Paropakaraya duhanti gavah, demikian pula sapi-sapi memberikan susu hingga 35, 25 liter atau 15 liter per hari. Itu semua dipersembahkan demi kemuliaan hidup yang lain.

Akhirnya kitab Mahabharata mengingatkan, seperti itulah hendaknya umat manusia membawakan hidupnya di dunia ini, sebagaimana sapi, sungai, dan pepohonan melakukan kemuliaan demi yang lain. Manusia hendaknya memanfaatkan hidup manusianya demi kemuliaan yang lain, itulah tujuan Tuhan mengaruniai badan manusia (paropakarartham idam sariram).

Terakhir, Maharesi Vyasa memberikan kesimpulan, tujuan beliau menulis kitab suci Veda, khususnya Purana dan Itihasa, hanyalah agar orang-orang selalu melakukan perbuatan mulia demi kemuliaan dan kesejahteraan hidup yang lain. Paropakaraya punyaya papaya para-pidanam, lakukanlah kemuliaan demi yang lain dan janganlah memberikan kedukaan kepada yang lain.

Sesuai kriteria yang ditetapkan oleh Bhartr-Hari, orang dengan katagori pertama, yang hanya berbuat demi kebaikan orang lain tanpa motif kepentingan pribadi sangat sulit ditemukan. Orang di katagori kedua adalah mereka yang melakukan perbuatan-perbuatan demi kebaikan dirinya, tetapi juga melakukan perbuatan demi kebaikan yang lain. Mereka yang berada dalam katagori ini sangat umum kita jumpai dalam masyarakat. Orang seperti itu disejajarkan kedudukannya dengan Manusya-koti, yaitu ia berada dalam level manusia.

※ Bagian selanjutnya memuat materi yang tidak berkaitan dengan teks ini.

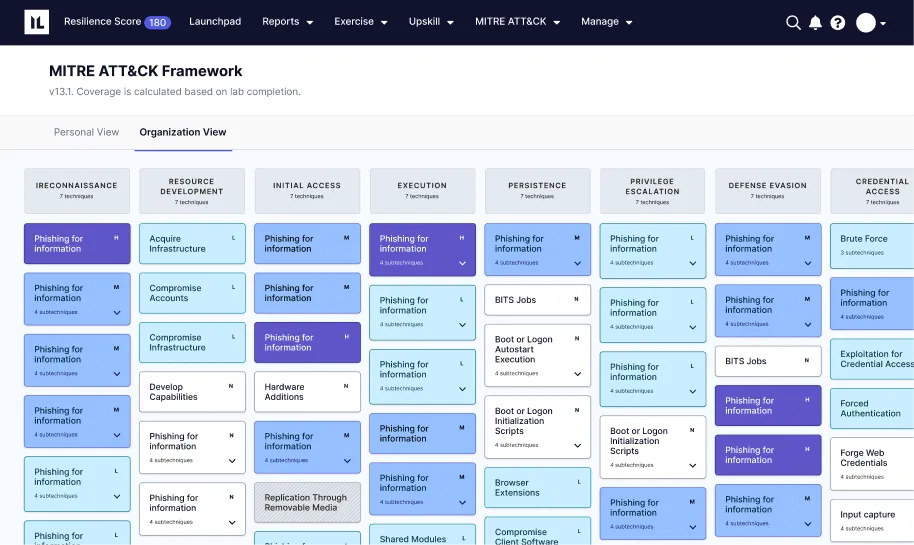The height and width of the screenshot is (545, 914).
Task: Click the Immersive Labs logo icon
Action: [36, 22]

Mereka yang berada di dalam katagori ketiga, juga sangat banyak dan umum kita jumpai di masyarakat. Mereka mengusahakan perbuatan-perbuatan demi kebaikan dirinya, tetapi pada saat yang sama mereka juga menghalangi orang lain untuk melakukan kebaikan. mereka akan sangat cekatan dan jeli melihat kekurangan dan kesalahan dari orang-orang yang sedang berusaha melakukan kegiatan demi kemuliaan yang lain dengan melupakan ribuan kebaikan yang mereka lihat serta dapatkan dari orang bersangkutan. Orang seperti itu disejajarkan dengan Raksasa-koti, ia berada dalam level raksasa.

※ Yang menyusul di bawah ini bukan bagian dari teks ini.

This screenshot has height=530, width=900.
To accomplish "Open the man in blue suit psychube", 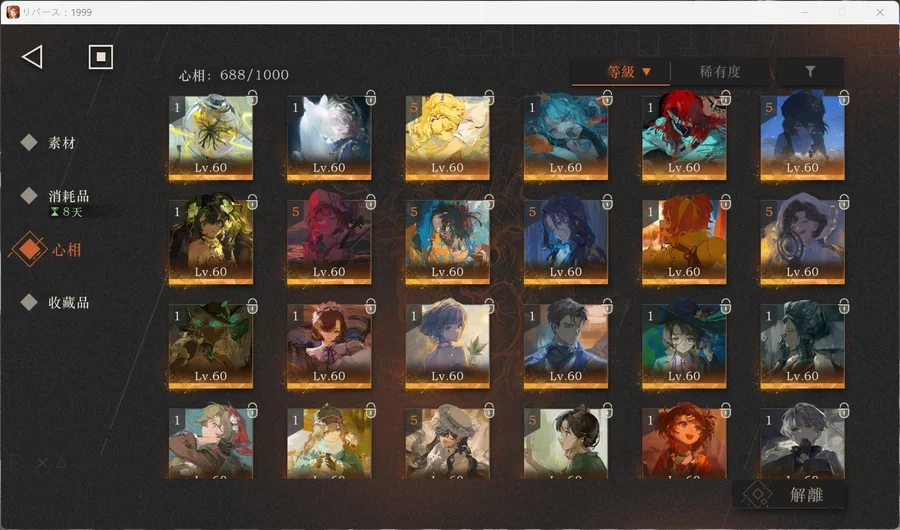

Sedangkan katagori yang keempat, yang raja Bhartr-Hari sendiri merasa kesulitan untuk menempatkan mereka di katagori mana, karena mereka tidak melakukan perbuatan mulia untuk dirinya, tetapi juga tidak membiarkan orang lain untuk melakukan perbuatan mulia.
Banyak orang hidup di dunia ini diawali oleh kegelapan dari menyenangi kegelapan. Mereka tidak ada niat dan minat untuk mengangkat hidup manusianya ke tingkat yang lebih baik, secara material maupun spiritual. Pilihannya hanyalah hari ini bisa makan, minum, dan merokok. Hanya itu. Mereka tidak memusingkan masa depan bagi diri, anak, maupun suami/istri. Apalagi demi yang lain.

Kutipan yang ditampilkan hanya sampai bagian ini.